READ THE WHOLE THING.

I’m an old man, and though I hope, and on certain days even go so far as to expect, that the Catholic Church in America will eventually recover from the very bad slump it has been in for the past few decades, I fear that I won’t live long enough to see this recovery.

When I’m on my deathbed (a piece of furniture I hope to avoid for at least a few more years), in order that I may die with a smile on my face, I will ask my grandchildren to bring me news of any signs of Catholic recovery.  “Report to me,” I’ll ask them, “any bishop who has been brave enough to excommunicate a Catholic pro-abortion politician.  And tell me about any diocese in which it has been discovered that there is not a single example of a homosexual priest.”

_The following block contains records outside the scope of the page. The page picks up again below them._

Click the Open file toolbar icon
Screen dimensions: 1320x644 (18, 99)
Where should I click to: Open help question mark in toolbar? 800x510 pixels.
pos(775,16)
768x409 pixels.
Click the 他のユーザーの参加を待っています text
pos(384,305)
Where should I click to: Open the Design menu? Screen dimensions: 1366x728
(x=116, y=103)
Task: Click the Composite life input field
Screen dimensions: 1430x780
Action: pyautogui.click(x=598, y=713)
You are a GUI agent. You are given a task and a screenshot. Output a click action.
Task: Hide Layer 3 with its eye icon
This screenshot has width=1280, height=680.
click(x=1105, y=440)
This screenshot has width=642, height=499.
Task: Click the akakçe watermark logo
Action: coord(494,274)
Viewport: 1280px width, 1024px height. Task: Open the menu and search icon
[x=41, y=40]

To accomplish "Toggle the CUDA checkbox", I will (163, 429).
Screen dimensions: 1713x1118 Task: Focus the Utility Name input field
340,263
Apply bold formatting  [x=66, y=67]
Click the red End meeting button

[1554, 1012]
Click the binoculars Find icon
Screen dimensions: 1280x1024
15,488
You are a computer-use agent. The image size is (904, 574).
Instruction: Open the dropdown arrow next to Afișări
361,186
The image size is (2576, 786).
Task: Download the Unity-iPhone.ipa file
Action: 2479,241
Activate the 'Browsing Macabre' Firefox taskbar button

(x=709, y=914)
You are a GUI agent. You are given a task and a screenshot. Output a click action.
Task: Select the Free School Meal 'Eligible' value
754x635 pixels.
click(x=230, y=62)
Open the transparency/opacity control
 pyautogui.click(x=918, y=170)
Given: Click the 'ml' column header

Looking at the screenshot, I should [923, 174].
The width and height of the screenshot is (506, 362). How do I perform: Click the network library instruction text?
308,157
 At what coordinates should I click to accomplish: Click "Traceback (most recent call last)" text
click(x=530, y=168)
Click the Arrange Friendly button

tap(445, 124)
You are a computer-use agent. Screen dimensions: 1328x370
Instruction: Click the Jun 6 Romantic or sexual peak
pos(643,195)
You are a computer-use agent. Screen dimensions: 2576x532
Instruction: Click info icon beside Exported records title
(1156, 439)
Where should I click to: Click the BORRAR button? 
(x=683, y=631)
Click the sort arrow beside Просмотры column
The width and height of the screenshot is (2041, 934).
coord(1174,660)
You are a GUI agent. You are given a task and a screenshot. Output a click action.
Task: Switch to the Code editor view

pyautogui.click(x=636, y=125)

Just to make sure they understand the nature of this latter request, I will make it clear that I’m not interested in learning about a diocese in which all priests have abstained from the crime of sexually molesting underage boys.  I’m always happy, of course, to learn that priests are not committing sexual crimes, just as I’m happy to learn that they are not committing crimes of embezzlement and bank robbery.  But abstention from sexual crimes, while in itself a good thing, is hardly proof that we have a generally chaste priesthood.  Perhaps the opposite.

When Church authorities focus on the prevention of sexual abuse, I suspect they are doing this, at least in part, to draw attention away from the homosexual rot that is ruining the Church.  It’s as if they are saying, “We are absolutely determined that our priests will never again be guilty of sexual abuse – but we’re not really troubled if they happen to have consensual relationships with adult men.”

 THERE'S A LOT MORE AT THE LINK TO "THE CATHOLIC THING".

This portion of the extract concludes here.